Processo ético-disciplinar foi aberto pelo Conselho de Ética após representação da vereadora Giorgia Prates (PT); caso envolve nomeação da atual chefe de gabinete do parlamentar

A Câmara Municipal de Curitiba abriu um processo ético-disciplinar contra o vereador Eder Borges (PL) por suspeita de nepotismo na nomeação de sua atual chefe de gabinete, Victoria Maciel de Almeida. A apuração será conduzida pelo Conselho de Ética e Decoro Parlamentar (CEDP), que notificou oficialmente o parlamentar nesta terça-feira (24).
A investigação teve início após uma representação protocolada pela vereadora Giorgia Prates – Mandata Preta (PT), com base em uma reportagem do site The Intercept Brasil. O conteúdo jornalístico aponta para a existência de um suposto relacionamento afetivo entre Eder Borges e Andreia Gois Maciel, mãe de Victoria, o que poderia configurar vínculo familiar por afinidade, situação vedada por legislações que proíbem nepotismo no serviço público.
Segundo os registros oficiais da Câmara, Victoria Maciel ocupa o cargo de chefe de gabinete desde julho de 2022. A denúncia aponta que ela seria enteada de Borges, o que violaria os princípios constitucionais da impessoalidade e moralidade administrativa, caso se comprove a relação familiar.
Documentos e sindicância preliminar
Durante a sindicância preliminar conduzida pela Corregedoria da Câmara, foram solicitados documentos à Diretoria de Recursos Humanos e ao gabinete de Borges. Entre os itens analisados, estão comprovantes de residência, declarações funcionais, formulários de nomeação e publicações em redes sociais.

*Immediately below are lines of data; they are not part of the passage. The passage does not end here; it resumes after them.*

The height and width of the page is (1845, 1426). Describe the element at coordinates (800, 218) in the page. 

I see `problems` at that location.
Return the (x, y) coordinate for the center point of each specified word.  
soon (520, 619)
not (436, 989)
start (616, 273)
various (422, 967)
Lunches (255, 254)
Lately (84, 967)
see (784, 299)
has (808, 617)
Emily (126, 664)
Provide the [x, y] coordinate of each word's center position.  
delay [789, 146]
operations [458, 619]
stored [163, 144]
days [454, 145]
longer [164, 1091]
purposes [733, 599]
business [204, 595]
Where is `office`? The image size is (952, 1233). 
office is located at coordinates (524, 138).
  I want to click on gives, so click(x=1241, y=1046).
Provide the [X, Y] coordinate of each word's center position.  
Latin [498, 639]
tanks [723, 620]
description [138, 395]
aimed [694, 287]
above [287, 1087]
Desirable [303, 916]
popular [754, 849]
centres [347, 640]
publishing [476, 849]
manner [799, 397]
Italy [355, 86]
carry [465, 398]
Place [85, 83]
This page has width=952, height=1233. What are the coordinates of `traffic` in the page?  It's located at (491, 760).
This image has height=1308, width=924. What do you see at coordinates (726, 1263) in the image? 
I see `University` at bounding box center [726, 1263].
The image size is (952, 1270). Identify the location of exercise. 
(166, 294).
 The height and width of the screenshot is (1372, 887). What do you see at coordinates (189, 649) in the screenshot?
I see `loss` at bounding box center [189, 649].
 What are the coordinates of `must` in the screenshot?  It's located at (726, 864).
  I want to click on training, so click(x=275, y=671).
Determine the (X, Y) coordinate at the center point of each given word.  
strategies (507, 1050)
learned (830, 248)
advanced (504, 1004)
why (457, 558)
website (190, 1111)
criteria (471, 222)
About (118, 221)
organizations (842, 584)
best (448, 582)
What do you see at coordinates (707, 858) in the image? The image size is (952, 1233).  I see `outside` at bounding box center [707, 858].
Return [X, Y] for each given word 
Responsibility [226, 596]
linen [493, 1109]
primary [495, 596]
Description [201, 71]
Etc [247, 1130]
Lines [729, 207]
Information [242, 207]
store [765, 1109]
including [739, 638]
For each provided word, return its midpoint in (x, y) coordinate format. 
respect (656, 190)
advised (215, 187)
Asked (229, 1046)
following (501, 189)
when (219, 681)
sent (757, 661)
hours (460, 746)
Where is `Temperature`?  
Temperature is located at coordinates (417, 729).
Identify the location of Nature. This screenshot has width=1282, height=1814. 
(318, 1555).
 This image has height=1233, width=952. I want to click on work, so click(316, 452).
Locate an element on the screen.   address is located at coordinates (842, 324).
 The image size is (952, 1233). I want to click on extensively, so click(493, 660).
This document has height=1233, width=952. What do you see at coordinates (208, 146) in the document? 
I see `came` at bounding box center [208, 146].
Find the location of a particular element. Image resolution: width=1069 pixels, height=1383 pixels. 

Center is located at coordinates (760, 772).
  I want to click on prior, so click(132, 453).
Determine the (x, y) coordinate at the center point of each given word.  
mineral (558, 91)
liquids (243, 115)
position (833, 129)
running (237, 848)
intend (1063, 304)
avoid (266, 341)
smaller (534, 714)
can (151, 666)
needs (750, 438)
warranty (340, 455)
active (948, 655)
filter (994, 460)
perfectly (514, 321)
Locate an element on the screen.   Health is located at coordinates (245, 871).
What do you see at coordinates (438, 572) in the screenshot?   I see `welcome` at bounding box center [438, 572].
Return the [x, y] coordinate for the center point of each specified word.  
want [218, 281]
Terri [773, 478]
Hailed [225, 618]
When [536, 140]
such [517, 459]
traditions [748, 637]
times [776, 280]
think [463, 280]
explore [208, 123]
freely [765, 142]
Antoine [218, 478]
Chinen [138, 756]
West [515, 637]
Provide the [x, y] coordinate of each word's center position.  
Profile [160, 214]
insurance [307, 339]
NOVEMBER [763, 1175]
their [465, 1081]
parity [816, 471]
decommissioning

O relatório da Corregedoria, que recomendou a aplicação de censura pública, apontou que o ponto central do caso é comprovar a existência ou não de vínculo familiar por afinidade e convivência duradoura entre o parlamentar e a mãe da servidora nomeada. Cabe agora ao Conselho de Ética aprofundar a análise e, se necessário, ouvir testemunhas e requisitar novas provas.
Tramitação e prazos
A partir da notificação, o vereador tem direito à apresentação de defesa prévia, anexação de documentos e indicação de até 12 testemunhas, sendo três por fato relatado. O Conselho de Ética tem até 60 dias corridos para concluir o processo, e os prazos continuam a correr normalmente durante o recesso parlamentar de julho.
A escolha do relator e vice-relator do caso será coordenada pelo presidente do CEDP, vereador Lórens Nogueira (PP), por meio de eleição entre os membros do Conselho.
Ao final do processo, o colegiado pode recomendar o arquivamento, censura pública, suspensão do mandato ou até a cassação, conforme a gravidade dos fatos e as provas apresentadas.
O que diz a legislação
De acordo com a súmula vinculante nº 13 do Supremo Tribunal Federal (STF), a nomeação de cônjuge, companheiro ou parente até o terceiro grau para cargos em comissão, de confiança ou função gratificada, viola a Constituição Federal, salvo em casos de nomeações para cargos políticos (como secretários ou ministros). A prática também contraria o Estatuto dos Servidores Públicos e o Código de Ética da Câmara de Curitiba.
Contexto: outros casos semelhantes em Curitiba
A Câmara Municipal de Curitiba tem reforçado nos últimos anos seus mecanismos de controle interno. Esta é a segunda investigação por suspeita de nepotismo em menos de dois anos envolvendo vereadores. A medida reforça o compromisso da Casa com a transparência, ética e legalidade no serviço público, segundo nota da Corregedoria.